Co-parenting is just not working for me. Do I have other options?

Many would say co-parenting is the ideal arrangement for raising kids after divorce. But co-parenting may not work out for some families. Parents might have too much ongoing hostility to exercise the significant level of cooperation co-parenting requires or there may be geographic, financial or other logistical barriers to co-parenting.

When co-parenting is not feasible for parents, they should neither resort to acting in petty or vengeful ways nor do they need to rush back to court to relitigate their child custody issues. Instead, they can try an alternative option for parenting after a divorce: parallel parenting.

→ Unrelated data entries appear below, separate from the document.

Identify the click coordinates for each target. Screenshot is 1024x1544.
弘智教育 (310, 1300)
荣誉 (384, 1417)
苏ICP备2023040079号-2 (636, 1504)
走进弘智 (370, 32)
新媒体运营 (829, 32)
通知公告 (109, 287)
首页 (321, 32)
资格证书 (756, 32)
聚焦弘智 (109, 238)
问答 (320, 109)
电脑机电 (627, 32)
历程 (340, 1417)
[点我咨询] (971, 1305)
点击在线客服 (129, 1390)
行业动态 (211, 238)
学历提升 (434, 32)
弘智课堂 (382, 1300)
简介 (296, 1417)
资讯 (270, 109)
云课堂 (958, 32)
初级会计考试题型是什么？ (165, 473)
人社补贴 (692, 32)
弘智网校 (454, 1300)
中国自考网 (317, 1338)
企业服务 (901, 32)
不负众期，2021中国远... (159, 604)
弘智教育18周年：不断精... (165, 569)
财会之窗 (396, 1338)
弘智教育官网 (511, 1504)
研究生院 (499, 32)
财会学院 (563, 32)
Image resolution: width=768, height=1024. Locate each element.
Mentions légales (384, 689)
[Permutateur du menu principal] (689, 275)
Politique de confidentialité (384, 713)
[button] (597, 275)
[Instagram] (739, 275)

What is parallel parenting?

Parallel parenting is a way parents can work both together and separately to raise their child after divorce. Parents work together to the extent it takes to execute a parenting plan and to communicate essential information about the child.

Parents who choose parallel parenting will execute a detailed written parenting plan that states exactly who has the child when, how key decisions regarding the child’s care will be made and how child custody exchanges will operate.

With a parenting plan in place, communication between parents is limited. This communication need not be face to face. Instead, parents can text, email or even keep a written journal they exchange between them to communicate key information about their child’s care. Other than that, they need not jointly attend events or have deep discussions about parenting.

Parallel parenting allows parents to raise their child as they see fit. They make their own daily childcare decisions during their parenting time, such as when the child will go to bed and what the child will eat for dinner. They will be responsible for transporting their child to school, activities and other places the child needs to be.

The drawbacks of parallel parenting

Parallel parenting, like co-parenting, involves a certain level of cooperation and respect. Parents cannot try to control what each other does during their respective parenting time nor can they intrude upon each other’s parenting time. Parallel parenting only works when parents follow their parenting plan to a tee and otherwise respect each other’s boundaries.

In addition, a child can experience confusion when their parents have very different rules in their respective households. Sometimes these rules need to be agreed upon in the parenting plan, which requires further compromise.

Still, when parents need to put distance between them post-divorce or otherwise cannot make true co-parenting work, parallel parenting might be a better option for them than trying to re-litigate child custody issues.

Constant litigation is hard on parents and distressing for a child who is depending on their parents to provide stability and support during a challenging time. Thus, it is good to know that co-parenting is not the only child custody arrangement from which to choose.